RFC: Swappable Signature Verification Protocol Spec

RFC: Swappable Signature Verification Protocol Spec


Historically, a signature verification algorithm is tightly coupled with other transaction validation logic in a CKB lock script. The anyone-can-pay lock script serves such as example. One obvious reason for doing this, is to simplify the task of writing a CKB script. In the early days, you definitely want to limit the scope you are dealing with, so as to make sure the script you build is secure enough.

As time grows, we learn more and more about how to build CKB scripts. At the same time, the problem brought by bundling signature verification algorithm with lock script logic, is slowly gaining attention: assume we have N signature verification algorithm, and M specific lock script logics, it will take N*M lock scripts to fulfill all the combinations. This brings significant maintainence burdens as well as on-chain storage waste. Is there a solution around this problem?

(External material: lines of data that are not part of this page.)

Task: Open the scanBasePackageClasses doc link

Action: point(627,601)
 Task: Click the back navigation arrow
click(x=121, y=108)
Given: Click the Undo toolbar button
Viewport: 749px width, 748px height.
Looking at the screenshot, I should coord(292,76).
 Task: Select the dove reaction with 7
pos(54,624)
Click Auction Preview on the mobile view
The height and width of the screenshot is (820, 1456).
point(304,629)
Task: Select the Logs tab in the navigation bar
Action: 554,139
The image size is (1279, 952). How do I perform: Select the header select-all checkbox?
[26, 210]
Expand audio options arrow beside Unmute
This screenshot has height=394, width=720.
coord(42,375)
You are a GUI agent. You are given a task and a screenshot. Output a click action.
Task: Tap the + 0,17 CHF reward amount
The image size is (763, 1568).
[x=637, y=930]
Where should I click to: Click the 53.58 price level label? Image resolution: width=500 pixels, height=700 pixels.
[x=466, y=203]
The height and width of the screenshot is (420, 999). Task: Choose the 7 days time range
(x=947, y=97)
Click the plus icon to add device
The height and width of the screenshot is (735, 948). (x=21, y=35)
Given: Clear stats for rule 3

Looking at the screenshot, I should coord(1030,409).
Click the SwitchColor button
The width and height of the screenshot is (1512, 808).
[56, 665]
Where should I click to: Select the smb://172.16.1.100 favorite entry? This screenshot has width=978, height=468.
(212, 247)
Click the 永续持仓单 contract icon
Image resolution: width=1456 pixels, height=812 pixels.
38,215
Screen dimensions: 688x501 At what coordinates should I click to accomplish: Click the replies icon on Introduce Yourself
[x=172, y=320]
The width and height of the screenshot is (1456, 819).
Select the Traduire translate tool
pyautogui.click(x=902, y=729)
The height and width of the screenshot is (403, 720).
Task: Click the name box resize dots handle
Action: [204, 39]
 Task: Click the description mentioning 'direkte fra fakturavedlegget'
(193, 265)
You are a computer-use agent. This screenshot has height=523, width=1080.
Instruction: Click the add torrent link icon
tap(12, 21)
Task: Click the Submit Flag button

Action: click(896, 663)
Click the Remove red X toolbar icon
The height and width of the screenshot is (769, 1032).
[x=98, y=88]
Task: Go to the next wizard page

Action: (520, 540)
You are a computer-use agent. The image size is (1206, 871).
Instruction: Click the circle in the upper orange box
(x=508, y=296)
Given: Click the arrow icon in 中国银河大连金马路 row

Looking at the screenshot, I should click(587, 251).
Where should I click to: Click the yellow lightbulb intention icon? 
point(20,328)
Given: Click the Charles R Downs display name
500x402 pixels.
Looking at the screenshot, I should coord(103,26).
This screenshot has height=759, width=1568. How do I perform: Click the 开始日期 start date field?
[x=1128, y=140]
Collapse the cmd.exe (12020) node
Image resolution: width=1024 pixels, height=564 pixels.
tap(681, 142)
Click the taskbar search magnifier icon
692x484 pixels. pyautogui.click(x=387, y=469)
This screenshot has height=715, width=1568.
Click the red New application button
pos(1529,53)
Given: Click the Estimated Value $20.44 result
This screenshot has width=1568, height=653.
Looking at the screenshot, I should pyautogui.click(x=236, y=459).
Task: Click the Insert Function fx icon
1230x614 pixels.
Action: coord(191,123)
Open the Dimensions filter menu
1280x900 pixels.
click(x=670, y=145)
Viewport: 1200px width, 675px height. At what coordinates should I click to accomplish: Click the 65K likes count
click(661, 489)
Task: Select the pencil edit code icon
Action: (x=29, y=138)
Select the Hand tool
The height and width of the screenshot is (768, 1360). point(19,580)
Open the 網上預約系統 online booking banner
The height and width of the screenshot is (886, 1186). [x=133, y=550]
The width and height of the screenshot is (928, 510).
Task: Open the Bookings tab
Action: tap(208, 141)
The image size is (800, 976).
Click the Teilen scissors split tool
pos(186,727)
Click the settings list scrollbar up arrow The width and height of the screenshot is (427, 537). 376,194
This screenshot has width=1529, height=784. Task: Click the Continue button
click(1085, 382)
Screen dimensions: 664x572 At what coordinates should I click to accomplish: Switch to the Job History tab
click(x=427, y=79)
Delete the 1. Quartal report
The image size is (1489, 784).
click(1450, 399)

This RFC tries to address this problem: by defining a common interface for signature verification algorithm, we shall be able to decouple a signature verification library, from a typical lock script. When executing, the lock script can first load the signature verification library via dynamic linking, then calls functions provided by the library to perform the actual signature verification path.

Note there is already some attempt at solving this problem, here we have an example, where the actual lock script is separate from the secp256k1 verification library.


The spec here consists of 2 parts: a common library API that is shared by all signature verification libraries; and a unified workflow shared by all lock scripts that are leveraging external signature verification libraries.

Common API

We propose every signature verification library following the spec be compiled into a dynamic linked ELF library with the following 2 exposed functions(in C ABI):

int load_prefilled_data(void *data, size_t *len);
int validate_signature(void *prefilled_data, const uint8_t *signature_buffer,
    size_t signature_size, const uint8_t *message_buffer, size_t message_size,
    uint8_t *identity, size_t *identity_len);

The 2 functions here, serve different purposes:


load_prefilled_data is used when the library requires initializating certain constant data, such as multiplication table for speedups. In the full lifetime of a CKB script, it is expected to only call this function once to initialize the data. All latter invocations can share the same prefilled data.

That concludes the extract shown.